---- Entries provided

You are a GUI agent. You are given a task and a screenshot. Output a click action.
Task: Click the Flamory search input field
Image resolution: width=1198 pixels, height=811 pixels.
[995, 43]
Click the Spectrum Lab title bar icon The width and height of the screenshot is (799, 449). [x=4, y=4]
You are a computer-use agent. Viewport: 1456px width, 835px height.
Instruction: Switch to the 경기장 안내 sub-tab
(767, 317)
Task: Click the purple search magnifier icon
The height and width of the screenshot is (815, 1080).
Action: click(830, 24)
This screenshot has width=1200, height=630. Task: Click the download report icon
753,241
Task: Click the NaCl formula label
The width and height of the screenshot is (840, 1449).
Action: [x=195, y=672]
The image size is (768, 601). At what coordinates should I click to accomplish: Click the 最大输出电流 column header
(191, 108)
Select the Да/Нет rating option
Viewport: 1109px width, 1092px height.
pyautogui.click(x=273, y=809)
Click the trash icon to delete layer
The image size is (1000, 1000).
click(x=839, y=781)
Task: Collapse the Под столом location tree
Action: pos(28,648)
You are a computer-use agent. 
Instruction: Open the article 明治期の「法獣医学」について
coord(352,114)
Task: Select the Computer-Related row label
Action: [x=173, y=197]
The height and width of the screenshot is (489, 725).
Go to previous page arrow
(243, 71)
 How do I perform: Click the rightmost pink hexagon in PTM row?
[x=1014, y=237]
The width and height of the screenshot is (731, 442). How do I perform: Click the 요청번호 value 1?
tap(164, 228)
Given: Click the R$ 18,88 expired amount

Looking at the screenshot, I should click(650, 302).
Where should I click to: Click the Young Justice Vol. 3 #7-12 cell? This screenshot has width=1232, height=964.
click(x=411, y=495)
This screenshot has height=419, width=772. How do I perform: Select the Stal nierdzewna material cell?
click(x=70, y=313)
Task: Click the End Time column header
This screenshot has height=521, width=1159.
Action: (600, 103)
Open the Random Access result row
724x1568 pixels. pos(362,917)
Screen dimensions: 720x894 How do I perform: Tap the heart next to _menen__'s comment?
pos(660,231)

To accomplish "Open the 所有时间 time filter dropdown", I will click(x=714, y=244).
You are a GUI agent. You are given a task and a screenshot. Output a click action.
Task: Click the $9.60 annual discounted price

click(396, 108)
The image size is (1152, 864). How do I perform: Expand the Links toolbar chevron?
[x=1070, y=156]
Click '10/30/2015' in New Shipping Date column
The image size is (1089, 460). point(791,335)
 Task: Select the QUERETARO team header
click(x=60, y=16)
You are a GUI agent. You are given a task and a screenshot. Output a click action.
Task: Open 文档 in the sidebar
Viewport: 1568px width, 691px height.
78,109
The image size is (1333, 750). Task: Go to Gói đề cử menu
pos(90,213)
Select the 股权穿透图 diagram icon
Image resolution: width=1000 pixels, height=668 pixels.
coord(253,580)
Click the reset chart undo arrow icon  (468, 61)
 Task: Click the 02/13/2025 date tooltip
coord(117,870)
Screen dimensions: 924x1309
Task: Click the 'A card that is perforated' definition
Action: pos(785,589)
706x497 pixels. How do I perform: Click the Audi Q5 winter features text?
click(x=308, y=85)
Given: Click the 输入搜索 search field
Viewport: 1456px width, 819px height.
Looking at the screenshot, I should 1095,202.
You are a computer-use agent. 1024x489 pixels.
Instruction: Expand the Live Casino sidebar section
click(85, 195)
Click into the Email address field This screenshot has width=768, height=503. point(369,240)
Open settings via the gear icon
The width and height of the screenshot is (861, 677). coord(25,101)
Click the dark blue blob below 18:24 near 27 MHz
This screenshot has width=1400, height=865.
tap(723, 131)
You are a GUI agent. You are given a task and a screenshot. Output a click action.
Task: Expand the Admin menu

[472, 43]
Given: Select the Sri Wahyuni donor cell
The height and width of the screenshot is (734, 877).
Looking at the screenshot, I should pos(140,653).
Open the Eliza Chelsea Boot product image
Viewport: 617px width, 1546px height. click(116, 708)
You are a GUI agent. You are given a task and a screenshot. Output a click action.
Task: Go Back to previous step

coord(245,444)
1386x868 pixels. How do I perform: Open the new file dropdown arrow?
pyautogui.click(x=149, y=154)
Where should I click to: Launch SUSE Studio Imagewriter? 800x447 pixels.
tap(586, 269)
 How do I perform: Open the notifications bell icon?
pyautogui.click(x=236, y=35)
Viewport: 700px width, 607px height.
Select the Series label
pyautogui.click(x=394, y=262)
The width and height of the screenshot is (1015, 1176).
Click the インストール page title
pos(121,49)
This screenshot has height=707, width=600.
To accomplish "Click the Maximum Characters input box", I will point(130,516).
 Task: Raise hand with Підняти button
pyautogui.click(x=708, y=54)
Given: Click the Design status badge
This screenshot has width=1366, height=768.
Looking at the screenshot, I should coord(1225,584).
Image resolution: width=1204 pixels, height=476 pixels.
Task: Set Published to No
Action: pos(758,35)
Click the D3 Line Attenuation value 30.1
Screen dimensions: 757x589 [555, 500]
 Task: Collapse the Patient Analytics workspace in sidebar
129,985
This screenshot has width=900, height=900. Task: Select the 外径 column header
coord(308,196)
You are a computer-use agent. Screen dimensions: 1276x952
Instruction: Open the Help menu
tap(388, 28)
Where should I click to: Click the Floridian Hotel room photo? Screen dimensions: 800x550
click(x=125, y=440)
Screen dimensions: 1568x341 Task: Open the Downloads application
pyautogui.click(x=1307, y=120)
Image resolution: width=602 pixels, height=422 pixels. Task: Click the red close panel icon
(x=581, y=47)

--------

* **Task goal**:
List each line of the records that holds the string "will".

* **Solved exercise**:
To accomplish "Open the 所有时间 time filter dropdown", I will click(x=714, y=244).
To accomplish "Click the Maximum Characters input box", I will point(130,516).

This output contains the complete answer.